Yes. And worse, we have e.g. add_i_ic_ic and such. I think a smaller
core would be faster anyway.
> -- Jérôme
leo
Yup. This was a decision made a long time ago, back when Daniel
started the first JIT stuff. It got a big speedup, and was deemed to
be worth it, since the regular runloop was still darned fast. (And
that was before everyone got it going insanely fast :)
It's one of the reasons I haven't been too worried about speeding up
the core loop. I've been figuring we'll end up with three:
*) JIT
*) CGoto
*) Old indirect dispatch
and leave it at that. When Gregor was working on the prederef I
figured we'd use it as the third, since the JIT was new and I wasn't
sure it'd be possible to get it as a good general solution, but it's
developed so much that I'm not sure it's worth more loop development.
(I could, of course, be wrong... :)
--
Dan
--------------------------------------"it's like this"-------------------
Dan Sugalski even samurai
d...@sidhe.org have teddy bears and even
teddy bears get drunk
> At 5:36 PM +0100 2/8/03, Leopold Toetsch wrote:
[ threaded JIT/prederef ]
>> Ouch, yes. So does JIT.
>> So JIT/prederefed code must be separated for threads.
> Yup. This was a decision made a long time ago, back when Daniel started
> the first JIT stuff.
Not necessarily so now, it seems. Adressing registers by (thread +
index), as outlined in Jerome's recent reply to the YARL (switched run
loop) thread is equally fast on e.g. I386. Dunno if other $arch has a
similar addressing mode. But as all recent processors now are (very)

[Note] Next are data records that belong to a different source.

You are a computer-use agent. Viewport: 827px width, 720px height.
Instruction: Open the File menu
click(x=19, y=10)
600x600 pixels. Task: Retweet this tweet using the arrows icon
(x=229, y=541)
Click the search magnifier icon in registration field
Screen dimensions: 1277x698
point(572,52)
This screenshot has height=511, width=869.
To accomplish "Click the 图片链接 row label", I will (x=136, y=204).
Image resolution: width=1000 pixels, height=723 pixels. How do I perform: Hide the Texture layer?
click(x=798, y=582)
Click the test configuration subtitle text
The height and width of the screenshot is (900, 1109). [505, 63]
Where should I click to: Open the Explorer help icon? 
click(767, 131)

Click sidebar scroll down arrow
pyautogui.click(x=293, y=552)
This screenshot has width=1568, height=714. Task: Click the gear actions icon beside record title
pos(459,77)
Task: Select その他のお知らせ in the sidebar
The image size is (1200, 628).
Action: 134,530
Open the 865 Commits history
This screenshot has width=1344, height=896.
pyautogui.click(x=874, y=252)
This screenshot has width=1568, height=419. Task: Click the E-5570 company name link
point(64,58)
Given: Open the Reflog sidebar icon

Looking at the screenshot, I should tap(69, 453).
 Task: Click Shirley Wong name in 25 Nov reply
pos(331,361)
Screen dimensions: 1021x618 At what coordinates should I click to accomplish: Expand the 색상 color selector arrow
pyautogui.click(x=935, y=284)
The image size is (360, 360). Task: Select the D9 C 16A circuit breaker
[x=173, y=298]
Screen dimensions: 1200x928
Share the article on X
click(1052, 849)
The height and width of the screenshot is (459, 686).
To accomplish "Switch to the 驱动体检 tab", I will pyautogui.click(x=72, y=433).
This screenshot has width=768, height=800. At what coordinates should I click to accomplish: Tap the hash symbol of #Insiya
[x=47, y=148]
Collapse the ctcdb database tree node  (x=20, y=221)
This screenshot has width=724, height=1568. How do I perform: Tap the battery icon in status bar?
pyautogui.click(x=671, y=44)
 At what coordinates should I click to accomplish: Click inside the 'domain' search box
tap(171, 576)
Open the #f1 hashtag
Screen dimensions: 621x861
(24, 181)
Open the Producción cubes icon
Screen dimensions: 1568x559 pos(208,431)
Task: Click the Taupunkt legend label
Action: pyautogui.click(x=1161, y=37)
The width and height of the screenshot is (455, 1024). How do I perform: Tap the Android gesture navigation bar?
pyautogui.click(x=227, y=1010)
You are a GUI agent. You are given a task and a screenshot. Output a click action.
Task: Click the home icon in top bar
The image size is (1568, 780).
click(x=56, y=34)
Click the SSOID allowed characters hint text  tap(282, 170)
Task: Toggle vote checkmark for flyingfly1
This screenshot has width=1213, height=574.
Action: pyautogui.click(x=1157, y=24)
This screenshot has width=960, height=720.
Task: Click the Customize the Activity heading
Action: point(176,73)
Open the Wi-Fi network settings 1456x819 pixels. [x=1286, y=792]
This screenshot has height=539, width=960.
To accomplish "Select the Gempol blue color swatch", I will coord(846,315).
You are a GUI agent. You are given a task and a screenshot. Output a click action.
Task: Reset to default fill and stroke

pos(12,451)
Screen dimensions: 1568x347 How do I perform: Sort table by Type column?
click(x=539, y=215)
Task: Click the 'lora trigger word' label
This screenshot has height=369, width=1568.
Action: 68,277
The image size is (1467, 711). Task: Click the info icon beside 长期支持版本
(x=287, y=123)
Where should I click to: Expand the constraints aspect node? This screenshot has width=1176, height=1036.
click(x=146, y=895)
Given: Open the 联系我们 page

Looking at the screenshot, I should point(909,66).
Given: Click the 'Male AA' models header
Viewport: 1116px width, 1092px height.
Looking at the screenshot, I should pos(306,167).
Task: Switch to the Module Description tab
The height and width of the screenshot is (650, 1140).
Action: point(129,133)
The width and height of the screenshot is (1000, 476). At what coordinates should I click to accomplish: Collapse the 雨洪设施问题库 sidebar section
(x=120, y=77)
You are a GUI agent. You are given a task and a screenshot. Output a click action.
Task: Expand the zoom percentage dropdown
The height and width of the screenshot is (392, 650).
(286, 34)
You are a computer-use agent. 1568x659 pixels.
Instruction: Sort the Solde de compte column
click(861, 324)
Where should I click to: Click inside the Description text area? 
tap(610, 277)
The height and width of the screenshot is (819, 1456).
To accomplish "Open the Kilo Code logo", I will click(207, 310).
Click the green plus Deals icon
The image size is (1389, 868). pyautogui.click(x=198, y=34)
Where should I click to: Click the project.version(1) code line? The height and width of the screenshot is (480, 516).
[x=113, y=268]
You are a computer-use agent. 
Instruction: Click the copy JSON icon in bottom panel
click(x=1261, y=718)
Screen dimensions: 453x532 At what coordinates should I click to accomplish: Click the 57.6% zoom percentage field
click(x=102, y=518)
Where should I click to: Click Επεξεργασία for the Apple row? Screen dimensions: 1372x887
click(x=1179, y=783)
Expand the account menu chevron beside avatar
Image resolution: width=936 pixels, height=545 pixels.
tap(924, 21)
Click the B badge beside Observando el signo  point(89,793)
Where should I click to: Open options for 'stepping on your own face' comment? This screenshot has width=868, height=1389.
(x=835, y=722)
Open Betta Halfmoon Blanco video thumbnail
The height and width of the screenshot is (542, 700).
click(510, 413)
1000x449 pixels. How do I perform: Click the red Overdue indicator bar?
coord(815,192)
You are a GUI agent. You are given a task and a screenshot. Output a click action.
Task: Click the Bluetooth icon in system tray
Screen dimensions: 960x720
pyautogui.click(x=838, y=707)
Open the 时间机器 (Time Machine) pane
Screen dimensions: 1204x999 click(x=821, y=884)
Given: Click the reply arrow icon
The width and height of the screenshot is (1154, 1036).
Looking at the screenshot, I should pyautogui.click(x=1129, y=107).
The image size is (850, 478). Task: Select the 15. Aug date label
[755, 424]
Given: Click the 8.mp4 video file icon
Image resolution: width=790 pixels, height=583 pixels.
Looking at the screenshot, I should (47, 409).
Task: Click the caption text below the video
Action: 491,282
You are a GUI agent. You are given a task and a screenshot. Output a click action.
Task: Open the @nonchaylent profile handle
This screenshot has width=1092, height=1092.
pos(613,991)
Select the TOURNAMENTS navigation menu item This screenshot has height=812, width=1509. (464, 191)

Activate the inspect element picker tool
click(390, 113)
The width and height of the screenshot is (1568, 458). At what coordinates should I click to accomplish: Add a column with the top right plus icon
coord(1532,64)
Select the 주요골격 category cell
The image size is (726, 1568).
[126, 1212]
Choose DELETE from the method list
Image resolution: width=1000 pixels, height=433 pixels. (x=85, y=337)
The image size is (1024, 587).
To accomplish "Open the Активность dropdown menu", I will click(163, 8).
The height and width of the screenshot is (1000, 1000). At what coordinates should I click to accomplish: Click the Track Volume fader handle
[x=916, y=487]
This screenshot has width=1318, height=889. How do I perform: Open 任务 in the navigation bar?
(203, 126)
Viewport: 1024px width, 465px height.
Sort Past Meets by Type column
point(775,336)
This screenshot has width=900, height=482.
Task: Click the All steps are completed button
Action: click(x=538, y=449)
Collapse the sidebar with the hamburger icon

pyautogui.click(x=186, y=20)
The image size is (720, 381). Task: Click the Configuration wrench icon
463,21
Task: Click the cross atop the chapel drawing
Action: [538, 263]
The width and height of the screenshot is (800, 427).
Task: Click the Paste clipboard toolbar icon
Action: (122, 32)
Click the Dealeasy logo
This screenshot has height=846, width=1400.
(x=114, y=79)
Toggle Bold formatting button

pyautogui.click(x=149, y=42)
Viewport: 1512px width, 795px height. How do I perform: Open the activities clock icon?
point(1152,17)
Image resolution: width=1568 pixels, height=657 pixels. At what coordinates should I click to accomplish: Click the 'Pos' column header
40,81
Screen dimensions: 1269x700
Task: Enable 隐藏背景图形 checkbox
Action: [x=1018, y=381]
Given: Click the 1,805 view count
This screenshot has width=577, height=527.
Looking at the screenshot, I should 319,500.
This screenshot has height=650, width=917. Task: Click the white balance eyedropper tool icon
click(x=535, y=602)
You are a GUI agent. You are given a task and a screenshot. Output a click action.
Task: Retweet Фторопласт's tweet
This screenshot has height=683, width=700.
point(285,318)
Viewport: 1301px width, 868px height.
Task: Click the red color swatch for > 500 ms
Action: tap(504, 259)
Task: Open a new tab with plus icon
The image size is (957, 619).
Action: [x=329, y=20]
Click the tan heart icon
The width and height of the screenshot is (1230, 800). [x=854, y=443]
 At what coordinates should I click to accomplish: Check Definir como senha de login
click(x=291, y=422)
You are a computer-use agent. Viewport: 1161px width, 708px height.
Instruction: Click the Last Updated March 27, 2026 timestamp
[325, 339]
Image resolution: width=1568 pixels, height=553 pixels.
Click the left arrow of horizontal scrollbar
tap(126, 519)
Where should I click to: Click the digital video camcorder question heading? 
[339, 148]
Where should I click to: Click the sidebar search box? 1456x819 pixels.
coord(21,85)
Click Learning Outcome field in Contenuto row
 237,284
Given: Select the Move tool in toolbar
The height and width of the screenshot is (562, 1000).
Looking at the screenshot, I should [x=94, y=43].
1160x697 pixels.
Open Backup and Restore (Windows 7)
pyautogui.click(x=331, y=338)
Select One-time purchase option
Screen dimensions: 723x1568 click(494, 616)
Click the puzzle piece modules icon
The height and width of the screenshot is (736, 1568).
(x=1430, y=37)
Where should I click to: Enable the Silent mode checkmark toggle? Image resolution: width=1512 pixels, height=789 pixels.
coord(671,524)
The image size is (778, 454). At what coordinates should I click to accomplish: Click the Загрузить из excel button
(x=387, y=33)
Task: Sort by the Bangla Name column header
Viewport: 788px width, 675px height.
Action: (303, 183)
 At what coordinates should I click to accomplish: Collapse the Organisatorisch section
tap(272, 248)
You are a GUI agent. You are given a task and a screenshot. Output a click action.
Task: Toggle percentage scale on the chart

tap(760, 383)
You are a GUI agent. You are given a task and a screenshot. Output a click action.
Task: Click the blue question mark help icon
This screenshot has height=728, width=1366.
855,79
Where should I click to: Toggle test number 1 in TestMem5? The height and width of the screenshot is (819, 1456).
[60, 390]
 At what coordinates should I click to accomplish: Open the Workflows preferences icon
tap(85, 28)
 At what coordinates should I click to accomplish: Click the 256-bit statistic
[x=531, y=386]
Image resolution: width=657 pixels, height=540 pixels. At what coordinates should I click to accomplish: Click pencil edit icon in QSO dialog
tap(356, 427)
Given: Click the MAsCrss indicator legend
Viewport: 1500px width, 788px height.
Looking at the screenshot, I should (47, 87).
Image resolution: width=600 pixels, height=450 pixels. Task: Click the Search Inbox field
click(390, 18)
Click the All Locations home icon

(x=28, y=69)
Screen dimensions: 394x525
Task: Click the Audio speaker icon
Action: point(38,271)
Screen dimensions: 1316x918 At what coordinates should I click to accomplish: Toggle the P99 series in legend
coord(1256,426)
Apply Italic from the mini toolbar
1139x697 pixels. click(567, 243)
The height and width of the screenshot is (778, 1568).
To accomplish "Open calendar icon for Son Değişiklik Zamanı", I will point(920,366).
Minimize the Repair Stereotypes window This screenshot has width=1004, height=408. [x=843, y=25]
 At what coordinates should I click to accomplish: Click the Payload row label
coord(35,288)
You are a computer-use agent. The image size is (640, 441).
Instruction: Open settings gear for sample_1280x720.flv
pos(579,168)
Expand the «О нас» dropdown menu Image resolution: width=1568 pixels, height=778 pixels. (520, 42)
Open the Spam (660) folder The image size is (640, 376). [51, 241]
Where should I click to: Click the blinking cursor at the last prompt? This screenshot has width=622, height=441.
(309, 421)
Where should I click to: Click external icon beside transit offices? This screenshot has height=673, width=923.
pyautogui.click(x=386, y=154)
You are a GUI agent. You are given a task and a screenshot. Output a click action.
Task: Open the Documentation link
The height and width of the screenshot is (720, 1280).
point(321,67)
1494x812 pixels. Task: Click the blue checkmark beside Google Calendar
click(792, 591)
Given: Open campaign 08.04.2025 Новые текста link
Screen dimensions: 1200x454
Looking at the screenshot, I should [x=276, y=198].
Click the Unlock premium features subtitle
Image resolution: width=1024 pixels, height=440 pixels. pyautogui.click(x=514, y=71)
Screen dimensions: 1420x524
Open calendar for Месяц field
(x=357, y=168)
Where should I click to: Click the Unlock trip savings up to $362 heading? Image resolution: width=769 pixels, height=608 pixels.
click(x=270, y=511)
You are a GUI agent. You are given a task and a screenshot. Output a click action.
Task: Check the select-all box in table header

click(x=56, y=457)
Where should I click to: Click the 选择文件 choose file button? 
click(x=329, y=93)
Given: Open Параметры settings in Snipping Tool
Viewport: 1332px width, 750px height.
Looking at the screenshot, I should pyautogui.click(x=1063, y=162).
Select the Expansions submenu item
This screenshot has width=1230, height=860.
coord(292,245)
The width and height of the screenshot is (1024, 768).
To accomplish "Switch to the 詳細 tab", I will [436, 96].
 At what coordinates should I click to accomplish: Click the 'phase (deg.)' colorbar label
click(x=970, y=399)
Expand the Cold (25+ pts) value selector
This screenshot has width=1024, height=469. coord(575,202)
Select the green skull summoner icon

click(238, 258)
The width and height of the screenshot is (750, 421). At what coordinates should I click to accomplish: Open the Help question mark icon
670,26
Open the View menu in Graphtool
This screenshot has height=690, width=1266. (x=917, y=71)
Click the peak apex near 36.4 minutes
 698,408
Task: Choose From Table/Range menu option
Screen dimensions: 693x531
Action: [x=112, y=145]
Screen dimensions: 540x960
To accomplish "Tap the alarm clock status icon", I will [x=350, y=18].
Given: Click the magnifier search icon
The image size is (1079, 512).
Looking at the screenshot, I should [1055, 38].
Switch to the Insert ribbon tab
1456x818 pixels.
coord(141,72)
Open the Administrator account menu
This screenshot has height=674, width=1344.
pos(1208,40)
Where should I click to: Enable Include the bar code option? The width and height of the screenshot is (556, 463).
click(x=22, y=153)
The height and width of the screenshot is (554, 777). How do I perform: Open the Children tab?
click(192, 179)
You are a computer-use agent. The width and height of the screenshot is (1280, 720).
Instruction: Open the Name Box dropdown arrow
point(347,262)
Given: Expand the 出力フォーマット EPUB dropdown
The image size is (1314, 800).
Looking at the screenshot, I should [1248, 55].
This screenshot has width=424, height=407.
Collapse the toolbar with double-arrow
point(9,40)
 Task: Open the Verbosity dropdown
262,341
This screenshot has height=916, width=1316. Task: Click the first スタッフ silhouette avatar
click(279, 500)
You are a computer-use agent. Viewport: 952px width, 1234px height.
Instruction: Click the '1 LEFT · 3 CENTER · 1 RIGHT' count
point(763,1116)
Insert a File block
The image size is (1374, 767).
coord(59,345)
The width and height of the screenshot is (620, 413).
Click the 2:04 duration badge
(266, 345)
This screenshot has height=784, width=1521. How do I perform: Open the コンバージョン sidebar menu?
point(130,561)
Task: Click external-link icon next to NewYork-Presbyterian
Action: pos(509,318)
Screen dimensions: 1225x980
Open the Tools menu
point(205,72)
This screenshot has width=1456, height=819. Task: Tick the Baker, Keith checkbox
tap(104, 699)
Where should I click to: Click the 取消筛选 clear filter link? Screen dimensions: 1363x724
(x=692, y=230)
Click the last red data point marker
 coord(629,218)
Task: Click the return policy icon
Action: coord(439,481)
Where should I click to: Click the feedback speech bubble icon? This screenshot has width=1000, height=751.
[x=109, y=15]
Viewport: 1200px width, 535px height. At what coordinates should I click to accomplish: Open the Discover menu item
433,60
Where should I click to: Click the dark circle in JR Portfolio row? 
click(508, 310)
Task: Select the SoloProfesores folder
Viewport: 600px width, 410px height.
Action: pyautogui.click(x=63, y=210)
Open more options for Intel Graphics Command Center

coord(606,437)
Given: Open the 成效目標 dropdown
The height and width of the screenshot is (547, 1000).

pipelined, one extra argument in the op stream only increases code size
but not execution speed.
> ... (And that was
> before everyone got it going insanely fast :)
Thank you Sir.
> It's one of the reasons I haven't been too worried about speeding up the
> core loop. I've been figuring we'll end up with three:
>
> *) JIT
> *) CGoto
> *) Old indirect dispatch
The fastest are in terms of possible $arch/compiler features now:
- JIT
- CGP (makes CGoto obsolete)
- Switched Prederef (not in CVS)
but plain function call is needed e.g. for JIT - now.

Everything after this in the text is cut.